[Pixel coordinate grounding data]
::::

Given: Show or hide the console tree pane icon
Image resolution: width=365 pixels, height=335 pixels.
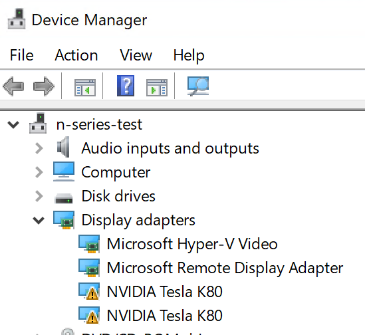Looking at the screenshot, I should (85, 87).
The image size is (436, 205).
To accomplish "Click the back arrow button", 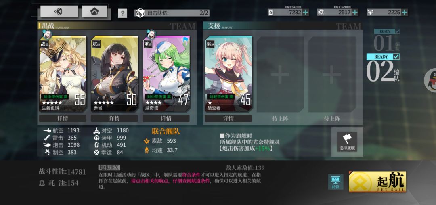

::::

▶ **Task objective**
When you transcribe the entries above, keep every word exact and leave out the pictures.

▶ **Worked solution**
Given: Show or hide the console tree pane icon
Image resolution: width=365 pixels, height=335 pixels.
Looking at the screenshot, I should (85, 87).
The image size is (436, 205).
To accomplish "Click the back arrow button", 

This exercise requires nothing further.